**TO DO**
Gather every line below that contains the string "Certificate" and copy each one out in full.

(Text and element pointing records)
──────
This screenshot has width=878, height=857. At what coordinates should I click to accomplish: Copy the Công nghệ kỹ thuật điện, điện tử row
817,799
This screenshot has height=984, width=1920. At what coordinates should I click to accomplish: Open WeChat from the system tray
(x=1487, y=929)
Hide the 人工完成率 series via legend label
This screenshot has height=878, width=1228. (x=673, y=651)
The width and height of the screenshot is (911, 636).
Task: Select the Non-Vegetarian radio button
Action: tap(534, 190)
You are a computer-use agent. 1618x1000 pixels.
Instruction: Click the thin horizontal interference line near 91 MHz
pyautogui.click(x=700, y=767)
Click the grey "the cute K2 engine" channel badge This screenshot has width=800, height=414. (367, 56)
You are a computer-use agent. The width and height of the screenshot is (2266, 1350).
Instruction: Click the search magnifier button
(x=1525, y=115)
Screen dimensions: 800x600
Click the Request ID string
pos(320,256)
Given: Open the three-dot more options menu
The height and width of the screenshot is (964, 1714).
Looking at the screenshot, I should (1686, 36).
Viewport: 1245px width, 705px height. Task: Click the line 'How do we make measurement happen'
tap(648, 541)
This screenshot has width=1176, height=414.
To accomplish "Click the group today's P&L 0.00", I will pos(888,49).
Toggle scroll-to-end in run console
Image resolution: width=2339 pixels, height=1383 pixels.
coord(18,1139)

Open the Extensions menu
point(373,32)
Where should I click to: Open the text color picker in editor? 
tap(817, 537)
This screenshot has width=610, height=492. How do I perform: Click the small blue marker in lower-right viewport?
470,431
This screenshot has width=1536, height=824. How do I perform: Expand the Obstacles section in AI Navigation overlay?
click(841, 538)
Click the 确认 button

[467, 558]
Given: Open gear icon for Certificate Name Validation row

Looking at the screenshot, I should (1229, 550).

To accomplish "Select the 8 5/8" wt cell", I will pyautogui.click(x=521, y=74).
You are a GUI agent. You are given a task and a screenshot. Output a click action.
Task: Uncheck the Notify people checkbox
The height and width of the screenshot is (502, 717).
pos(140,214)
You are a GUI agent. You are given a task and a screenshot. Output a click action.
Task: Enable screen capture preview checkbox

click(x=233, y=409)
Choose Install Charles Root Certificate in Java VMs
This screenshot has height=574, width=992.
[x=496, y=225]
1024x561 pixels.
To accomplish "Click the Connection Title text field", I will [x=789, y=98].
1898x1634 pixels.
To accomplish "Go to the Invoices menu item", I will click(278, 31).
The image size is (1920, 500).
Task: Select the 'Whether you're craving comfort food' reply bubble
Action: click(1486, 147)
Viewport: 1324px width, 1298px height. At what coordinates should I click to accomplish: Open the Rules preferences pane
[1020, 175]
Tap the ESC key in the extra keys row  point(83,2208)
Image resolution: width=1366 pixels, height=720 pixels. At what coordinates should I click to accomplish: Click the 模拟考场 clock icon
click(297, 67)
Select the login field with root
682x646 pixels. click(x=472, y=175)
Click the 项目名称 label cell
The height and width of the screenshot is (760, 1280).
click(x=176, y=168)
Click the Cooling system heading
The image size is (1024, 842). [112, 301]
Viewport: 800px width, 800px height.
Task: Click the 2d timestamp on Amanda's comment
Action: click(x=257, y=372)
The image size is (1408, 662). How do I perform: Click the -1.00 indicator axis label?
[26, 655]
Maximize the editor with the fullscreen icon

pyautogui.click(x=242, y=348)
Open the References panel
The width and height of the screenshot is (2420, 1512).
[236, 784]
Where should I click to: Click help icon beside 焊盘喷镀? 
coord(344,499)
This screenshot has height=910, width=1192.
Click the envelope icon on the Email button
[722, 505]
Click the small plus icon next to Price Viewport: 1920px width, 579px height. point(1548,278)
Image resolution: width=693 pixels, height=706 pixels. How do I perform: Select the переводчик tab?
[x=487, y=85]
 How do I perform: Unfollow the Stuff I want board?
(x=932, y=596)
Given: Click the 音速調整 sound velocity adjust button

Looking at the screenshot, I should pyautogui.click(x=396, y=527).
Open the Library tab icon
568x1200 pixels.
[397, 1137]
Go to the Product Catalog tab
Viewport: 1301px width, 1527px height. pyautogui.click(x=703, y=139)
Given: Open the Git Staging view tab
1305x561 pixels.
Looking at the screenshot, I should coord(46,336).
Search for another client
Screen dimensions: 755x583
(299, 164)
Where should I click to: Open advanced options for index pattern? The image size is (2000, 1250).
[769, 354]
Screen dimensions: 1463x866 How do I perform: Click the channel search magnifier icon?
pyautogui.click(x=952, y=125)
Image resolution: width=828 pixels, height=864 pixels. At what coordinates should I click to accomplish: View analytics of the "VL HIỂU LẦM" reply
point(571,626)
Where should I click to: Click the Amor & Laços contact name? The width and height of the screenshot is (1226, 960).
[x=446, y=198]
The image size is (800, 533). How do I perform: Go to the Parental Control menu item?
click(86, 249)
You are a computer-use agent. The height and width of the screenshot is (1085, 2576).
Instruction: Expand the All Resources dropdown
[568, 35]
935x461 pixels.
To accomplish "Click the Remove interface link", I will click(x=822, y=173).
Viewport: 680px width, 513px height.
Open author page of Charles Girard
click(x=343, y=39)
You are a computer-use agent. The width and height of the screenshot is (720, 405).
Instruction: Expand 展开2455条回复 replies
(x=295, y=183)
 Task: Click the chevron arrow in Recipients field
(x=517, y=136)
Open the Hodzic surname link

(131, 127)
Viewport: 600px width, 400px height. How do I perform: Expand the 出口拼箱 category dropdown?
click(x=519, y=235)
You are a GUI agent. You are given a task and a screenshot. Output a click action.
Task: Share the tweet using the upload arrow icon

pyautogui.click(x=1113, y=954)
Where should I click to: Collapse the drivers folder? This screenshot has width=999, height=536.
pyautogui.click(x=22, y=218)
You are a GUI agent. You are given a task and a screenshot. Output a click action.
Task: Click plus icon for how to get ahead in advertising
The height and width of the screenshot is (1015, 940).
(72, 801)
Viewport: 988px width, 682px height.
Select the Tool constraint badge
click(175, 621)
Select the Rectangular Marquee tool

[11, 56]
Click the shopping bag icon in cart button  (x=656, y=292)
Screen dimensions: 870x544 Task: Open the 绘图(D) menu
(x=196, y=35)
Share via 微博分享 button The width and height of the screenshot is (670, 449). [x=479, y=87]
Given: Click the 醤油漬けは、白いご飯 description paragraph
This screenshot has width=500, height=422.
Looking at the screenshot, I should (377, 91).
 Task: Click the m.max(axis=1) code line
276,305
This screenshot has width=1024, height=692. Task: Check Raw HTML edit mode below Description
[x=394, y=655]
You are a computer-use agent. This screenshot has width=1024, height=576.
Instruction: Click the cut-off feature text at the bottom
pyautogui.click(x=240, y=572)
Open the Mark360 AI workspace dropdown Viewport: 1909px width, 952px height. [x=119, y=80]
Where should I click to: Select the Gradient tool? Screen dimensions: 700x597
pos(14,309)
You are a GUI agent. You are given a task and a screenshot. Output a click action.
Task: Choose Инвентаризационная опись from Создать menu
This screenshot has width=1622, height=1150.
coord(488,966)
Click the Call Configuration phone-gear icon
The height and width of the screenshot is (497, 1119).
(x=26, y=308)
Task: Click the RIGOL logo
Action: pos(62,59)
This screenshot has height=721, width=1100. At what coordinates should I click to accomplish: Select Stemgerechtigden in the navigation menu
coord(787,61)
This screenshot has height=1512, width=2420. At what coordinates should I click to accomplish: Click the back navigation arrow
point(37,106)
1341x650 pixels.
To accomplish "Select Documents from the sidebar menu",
──────
**OUTPUT FOR THIS TASK**
Given: Open gear icon for Certificate Name Validation row
Choose Install Charles Root Certificate in Java VMs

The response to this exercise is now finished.